Bedding Basics of Woody Ornamentals

Chris Adler
The most common woody and semi-woody ornamental crops grown in most greenhouses today include poinsettias, chrysanthemums, calibrachoa, euryops, hydrangea, roses and azaleas. What many bedding growers are overlooking is that there is a great opportunity to increase spring sales with forced shrubs. With a little horticultural confidence and some know-how, adding new woody varieties to inventory isn’t as complicated as it may seem, and ultimately benefits the bottom line. The following tips might just be the encouragement you need to try something new (and woody) in your greenhouse.

Woody tips
To begin a successful growing process for woody ornamentals, start with plugs planted in the summer or fall so that they can root out in pots. Allow a dormancy period in winter for forcing plants or to naturally grow out in spring. Dormant plugs can be planted in late winter for forcing in spring.

Although plant nutritional and cultural growing environments will vary from species to species, a constant feed of 100-300 ppm nitrogen will generally be sufficient. There are some varieties where pH is a concern; rhododendrons prefer pH on the low side, while lilacs prefer a more alkaline soil. Typically, 90% of varieties do fine with a pH of 5.8-6.2.

Optimal container media depends on three factors—the specific plant species being grown, the container size, and the environmental conditions in the production area. While nurseries generally use a pine bark-based media with woody ornamentals, the usual greenhouse peat/perlite medium formulations can also be used.

Woody ornamental disease pressures are similar to annual production. However, due to some hardwood species requiring a longer growing time, more chemical applications may be necessary. Most of the new varieties of flowering shrubs have been selected for disease resistance. Pest management for these varieties won’t have the intensity that growers encounter with poinsettia crops.

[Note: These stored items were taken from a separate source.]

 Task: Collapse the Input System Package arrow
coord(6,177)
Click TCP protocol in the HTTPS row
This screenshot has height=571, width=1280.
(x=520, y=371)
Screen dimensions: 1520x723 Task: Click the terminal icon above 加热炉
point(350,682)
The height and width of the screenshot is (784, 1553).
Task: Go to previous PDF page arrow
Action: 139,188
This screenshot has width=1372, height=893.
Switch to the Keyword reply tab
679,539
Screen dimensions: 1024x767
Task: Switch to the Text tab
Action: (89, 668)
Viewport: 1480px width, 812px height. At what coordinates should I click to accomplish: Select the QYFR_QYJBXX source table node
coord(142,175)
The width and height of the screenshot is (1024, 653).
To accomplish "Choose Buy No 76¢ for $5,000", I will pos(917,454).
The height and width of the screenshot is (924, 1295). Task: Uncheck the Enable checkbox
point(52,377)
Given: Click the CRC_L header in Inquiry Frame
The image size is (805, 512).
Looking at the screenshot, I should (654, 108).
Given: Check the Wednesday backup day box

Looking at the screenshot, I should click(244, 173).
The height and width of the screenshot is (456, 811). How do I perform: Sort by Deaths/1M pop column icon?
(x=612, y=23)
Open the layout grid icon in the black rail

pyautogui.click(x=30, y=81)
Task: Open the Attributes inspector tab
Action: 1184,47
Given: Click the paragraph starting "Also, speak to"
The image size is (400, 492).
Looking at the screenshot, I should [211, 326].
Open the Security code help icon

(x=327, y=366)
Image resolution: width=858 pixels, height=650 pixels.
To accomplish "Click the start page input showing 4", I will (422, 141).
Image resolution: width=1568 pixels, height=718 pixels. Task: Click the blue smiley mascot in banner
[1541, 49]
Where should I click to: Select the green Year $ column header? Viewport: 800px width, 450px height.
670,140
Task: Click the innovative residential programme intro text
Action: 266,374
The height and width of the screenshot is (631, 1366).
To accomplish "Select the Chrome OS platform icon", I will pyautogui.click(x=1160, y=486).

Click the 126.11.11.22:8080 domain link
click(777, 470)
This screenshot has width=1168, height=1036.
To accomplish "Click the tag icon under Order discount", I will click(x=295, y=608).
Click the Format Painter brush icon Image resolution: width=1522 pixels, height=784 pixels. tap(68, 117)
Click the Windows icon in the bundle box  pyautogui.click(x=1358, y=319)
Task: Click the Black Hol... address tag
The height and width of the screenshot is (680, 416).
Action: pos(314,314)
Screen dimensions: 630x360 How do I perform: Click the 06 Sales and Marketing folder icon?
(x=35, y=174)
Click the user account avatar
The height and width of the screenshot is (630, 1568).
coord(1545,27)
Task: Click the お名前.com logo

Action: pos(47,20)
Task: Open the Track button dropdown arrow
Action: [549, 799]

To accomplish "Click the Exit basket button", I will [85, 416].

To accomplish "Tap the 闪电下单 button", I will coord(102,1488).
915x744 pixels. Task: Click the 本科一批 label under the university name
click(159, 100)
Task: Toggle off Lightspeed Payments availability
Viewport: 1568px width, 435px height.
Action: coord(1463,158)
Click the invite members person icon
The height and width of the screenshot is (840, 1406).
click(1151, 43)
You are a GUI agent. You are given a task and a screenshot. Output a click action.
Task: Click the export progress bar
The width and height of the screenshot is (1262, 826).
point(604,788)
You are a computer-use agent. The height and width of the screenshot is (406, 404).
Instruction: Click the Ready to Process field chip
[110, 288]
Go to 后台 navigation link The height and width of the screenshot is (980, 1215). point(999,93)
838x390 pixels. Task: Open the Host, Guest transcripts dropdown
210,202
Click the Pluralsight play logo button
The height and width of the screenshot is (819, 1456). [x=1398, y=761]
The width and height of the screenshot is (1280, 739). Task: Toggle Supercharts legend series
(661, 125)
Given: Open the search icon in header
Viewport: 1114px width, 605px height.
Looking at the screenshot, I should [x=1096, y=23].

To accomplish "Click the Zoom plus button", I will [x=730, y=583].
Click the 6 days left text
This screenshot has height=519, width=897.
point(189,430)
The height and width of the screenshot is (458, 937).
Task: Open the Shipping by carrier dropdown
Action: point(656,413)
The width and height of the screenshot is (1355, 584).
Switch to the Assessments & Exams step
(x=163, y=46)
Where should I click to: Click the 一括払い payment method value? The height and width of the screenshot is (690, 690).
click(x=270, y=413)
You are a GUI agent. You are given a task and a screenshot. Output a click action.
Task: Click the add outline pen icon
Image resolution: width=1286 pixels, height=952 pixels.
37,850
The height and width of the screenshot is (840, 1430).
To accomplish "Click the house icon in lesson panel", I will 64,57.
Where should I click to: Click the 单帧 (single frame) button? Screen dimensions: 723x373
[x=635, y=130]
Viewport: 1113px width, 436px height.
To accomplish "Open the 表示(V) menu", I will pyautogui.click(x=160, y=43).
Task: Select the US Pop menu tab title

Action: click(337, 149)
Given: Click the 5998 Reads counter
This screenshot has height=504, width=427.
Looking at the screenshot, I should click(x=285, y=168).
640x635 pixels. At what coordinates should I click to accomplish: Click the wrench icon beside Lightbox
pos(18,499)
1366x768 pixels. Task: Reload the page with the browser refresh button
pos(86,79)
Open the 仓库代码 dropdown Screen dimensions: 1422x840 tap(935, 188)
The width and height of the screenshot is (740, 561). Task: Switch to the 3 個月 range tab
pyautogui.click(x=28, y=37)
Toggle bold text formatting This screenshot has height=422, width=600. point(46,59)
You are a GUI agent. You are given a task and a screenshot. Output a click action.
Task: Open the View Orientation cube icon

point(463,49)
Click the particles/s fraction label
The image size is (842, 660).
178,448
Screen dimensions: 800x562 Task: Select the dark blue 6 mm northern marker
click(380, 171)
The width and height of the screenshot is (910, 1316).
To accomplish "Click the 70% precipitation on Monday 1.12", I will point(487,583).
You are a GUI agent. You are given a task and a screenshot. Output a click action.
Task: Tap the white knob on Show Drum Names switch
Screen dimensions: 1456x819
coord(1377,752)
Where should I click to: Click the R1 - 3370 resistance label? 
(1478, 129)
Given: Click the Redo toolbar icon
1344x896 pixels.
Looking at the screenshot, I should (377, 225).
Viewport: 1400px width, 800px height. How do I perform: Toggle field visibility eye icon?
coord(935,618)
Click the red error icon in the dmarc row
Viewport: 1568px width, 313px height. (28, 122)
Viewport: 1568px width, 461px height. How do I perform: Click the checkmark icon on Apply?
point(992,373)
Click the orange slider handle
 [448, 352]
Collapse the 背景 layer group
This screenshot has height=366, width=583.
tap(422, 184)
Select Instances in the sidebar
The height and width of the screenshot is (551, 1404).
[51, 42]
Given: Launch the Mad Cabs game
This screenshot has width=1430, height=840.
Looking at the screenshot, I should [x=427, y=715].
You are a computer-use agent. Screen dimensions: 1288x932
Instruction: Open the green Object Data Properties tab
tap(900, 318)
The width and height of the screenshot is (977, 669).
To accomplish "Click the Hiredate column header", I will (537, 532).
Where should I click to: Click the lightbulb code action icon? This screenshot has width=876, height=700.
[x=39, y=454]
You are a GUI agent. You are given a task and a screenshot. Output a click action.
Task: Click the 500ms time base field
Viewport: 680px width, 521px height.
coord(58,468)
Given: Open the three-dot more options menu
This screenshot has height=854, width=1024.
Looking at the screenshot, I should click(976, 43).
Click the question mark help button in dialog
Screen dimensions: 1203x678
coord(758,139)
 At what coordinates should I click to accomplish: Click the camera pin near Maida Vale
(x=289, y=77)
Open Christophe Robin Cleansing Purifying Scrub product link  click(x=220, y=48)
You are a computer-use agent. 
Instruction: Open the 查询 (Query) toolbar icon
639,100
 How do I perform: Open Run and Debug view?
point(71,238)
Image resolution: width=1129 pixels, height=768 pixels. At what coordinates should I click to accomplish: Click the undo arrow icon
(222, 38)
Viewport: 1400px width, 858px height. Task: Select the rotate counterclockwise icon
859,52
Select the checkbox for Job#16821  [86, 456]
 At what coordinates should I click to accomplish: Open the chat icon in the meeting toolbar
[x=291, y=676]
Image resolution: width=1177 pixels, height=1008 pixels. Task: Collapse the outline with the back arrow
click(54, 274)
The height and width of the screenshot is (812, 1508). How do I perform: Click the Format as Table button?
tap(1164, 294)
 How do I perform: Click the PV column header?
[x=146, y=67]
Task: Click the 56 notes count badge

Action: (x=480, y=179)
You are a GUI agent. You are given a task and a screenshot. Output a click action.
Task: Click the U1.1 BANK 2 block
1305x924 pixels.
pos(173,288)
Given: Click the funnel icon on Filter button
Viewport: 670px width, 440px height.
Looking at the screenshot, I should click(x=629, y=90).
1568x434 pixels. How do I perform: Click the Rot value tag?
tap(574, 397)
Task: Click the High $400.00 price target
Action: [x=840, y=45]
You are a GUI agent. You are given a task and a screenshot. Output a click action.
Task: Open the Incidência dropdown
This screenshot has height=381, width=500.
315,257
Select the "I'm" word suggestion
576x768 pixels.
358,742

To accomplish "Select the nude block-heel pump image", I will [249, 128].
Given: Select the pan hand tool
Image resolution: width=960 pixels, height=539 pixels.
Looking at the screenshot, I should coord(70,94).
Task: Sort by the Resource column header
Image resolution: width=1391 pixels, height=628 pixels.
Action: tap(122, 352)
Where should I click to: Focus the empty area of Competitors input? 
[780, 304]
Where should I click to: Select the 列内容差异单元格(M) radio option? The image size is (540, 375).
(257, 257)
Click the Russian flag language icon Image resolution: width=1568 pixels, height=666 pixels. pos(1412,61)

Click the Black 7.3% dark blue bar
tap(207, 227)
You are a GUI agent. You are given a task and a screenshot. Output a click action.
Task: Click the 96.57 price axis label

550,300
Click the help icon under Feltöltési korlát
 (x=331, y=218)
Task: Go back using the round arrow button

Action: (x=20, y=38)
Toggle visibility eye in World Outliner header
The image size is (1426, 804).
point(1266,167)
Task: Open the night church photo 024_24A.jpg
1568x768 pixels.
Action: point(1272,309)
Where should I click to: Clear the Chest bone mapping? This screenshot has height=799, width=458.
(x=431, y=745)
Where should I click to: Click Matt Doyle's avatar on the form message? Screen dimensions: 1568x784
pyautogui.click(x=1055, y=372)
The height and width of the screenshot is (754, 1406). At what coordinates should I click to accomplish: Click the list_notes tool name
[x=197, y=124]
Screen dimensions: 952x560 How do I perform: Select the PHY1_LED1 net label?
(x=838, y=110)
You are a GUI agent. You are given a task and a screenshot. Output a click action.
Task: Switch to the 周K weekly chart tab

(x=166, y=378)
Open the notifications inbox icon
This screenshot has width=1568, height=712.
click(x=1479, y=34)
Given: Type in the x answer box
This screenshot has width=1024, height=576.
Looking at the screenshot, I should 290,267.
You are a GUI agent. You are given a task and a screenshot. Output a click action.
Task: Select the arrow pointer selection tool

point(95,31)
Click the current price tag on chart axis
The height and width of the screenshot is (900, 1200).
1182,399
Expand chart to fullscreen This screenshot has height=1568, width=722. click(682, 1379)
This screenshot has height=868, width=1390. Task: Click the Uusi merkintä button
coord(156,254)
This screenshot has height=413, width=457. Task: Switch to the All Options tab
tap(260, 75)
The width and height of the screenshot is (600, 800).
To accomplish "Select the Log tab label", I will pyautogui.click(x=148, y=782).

Plant growth regulators are not often necessary, but extremely effective on woody varieties. These can be most useful when plants are grown in a house with mixed crops and environmental or cultural growth regulations are difficult to control. PGRs are especially useful when height specifications are crucial. In this arena, daminozide, paclobutrazol and chlormequat (B-Nine, Bonzi, Cycocel) are commonly used. As with growing poinsettias, these growth regulators can often enhance the quality of the plant.

Trial to suit your needs
The breeding work for many of Spring Meadow’s new varieties of flowering shrubs have been trialed for color impact in 1- to 3-gal. pots in combination with landscape trialing. Some new woody ornamentals, such as the Cityline Hydrangea series, were developed with greenhouse production in mind. These compact hydrangeas were developed in Germany, where PGRs are prohibited. Growers may find it worthwhile to trial a forced shrub program for spring. Not all shrubs will work, but trialing fast-growing shrubs such as buddleia, Limelight hydrangea or Invincibelle Spirit hydrangea may create excitement in your greenhouse and with your customers. 

Chris Adler is the new plant coordinator for Spring Meadow Nursery in Grand Haven, Michigan.